This February The Huffington Post UK is running Making Modern Love, a fortnight-long focus on what love means to Britons in the 21st Century. Built on the three themes of finding love, building love and losing love, HuffPost will feature human stories that explore exactly what it is to be in love in modern times
Falling in love is the one time we are allowed to break the rules. As a species, humans are slowly learning that if we want to spend our lives befriending, employing or teaching the best possible people, then we cannot let considerations of sex, gender or beauty cloud our judgement during the 'recruitment phase'.
However, the big exception to this is falling in love. When that happens, it appears we're allowed to do what we like. If memory serves - and I admit it was some decades ago - I, for example, initially selected my life partner on the basis that she seemed gorgeous and sparky. That was all very well at the time, but I am not sure I could defend it in retrospect as a considered, objective decision. Indeed, many people seem to make this one, all-important decision on the basis of equally flimsy, and possible even suspect, evidence. And yet, strangely, everyone seems just fine with that.
It is almost as if they hadn't even noticed that this is what's going on.
I am a university lecturer by day, but as a sideline I write books about the weird things which are unique to our own weird species: teenagers, middle age, womanly curves - things like that. Because of this, I like to spend my time thinking about how people make the most important decisions in their lives, and why they do not like analysing those decision-making processes very much.
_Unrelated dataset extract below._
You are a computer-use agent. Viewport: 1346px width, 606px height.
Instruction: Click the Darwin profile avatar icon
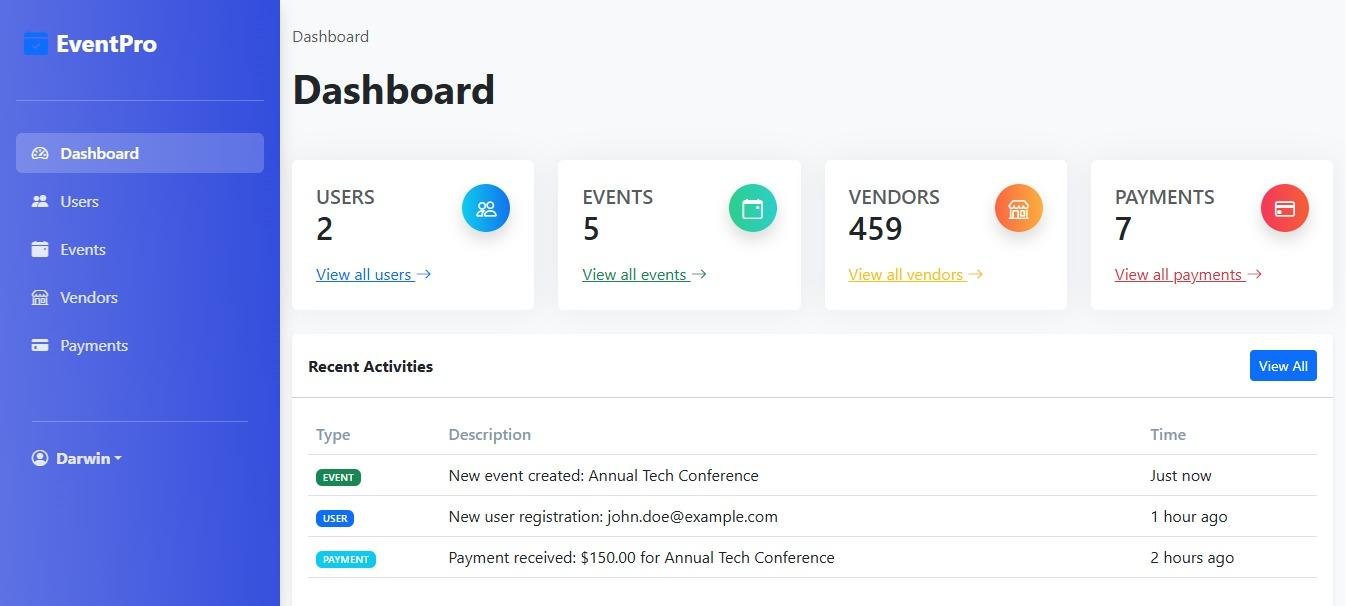point(40,458)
At a book festival a few months ago, I claimed that the evidence suggests that we underestimate how important a woman's intelligence is to men who are seeking a life-partner, whereas we overestimate how important a woman's breast size is. Over the coming days the UK press translated this into 'Cambridge Professor Says Brains More Important Than Boobs", which was amusing as I didn't say that, I don't know if it is true, and I am not a professor.
What this suggested to me was that many people harbour a desperate hope that the world of romance is somehow meritocratic, and that we're not just driven by hormones, or lust, or fashion. But what is the evidence one way or the other?
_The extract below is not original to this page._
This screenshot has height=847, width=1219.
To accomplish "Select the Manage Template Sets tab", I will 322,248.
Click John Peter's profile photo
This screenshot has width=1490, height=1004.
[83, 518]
First I must apologise for my gender-bias. I have mainly researched women's bodies and appearance, the main reason being that from a biologist's point of view, human female bodies are much more interesting that human male bodies. That's the main reason. Honest.
Anyway, it is actually quite easy to study heterosexual men's preferences for visual aspects of the female body, because computer technology now allows researchers to morph images of the female form into an infinite variety of permutations, about which male subjects can then be quizzed. The general trend is that straight men like hips which are noticeably wider than waists, bodily and facial symmetry, and various other indicators of health, youth and femaleness including straight legs, small hands and feet, smooth skin, luxuriant hair, and a rosy oestrogenic blush. Clearly less important are absolute body size, breast size and leg length.
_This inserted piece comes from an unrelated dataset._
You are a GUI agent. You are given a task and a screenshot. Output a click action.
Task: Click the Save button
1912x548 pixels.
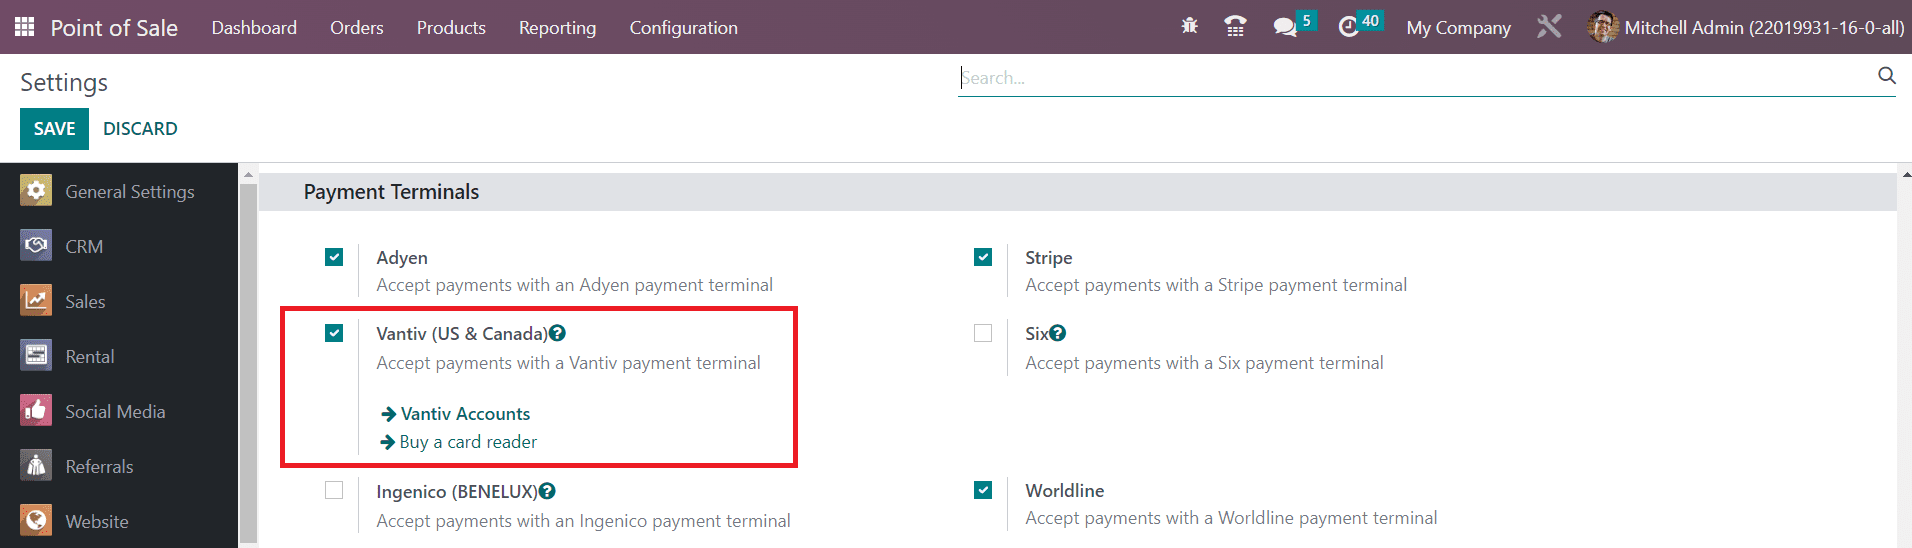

This may seem a rather reductionist approach to attractiveness, but it certainly has some evolutionary biology to back it up. Throughout our species' history, men who hooked up with healthy, curvy, hormone-infused women with years of reproductive potential ahead of them ended up having large numbers of successful children. They, in short, were the men who became our ancestors.
In contrast, measuring the attractiveness of female intelligence is much harder. The thing itself is difficult to measure, men have trouble articulating what they like about it, and some insecure men mess up your data because they are intimidated by smart women.
However, once again, the evolutionary drive is strong. First of all, any man, whether of the hunter-gatherer or suburban variety, knows that if he can attract an intelligent partner then he can spend most of the rest of his life co-parenting his incredibly demanding and ridiculously slow-growing human offspring with someone who makes sensible decisions. And those decisions will be crucial in deciding whether those valuable children survive and thrive.
Even more importantly, intelligence is known to be highly heritable. On average, bright women have bright children, and because intelligence is the key to our species' success, any would-be father should want to buy into that. After all, you don't get to choose your own genes, but you can often choose whose genes they get to mingle with when you make your children.
And this is what we are left with: an inbuilt and completely politically incorrect preference for beautiful intelligent people, because we want some of that in our children. Although we normally conceal these urges to bubble away below our veneer of civilisation, we happily liberate them when romance, lust and love are in the air.
And before you ask, it seems that the amorous choices of straight women and gay people are equally non-PC. But that's another story.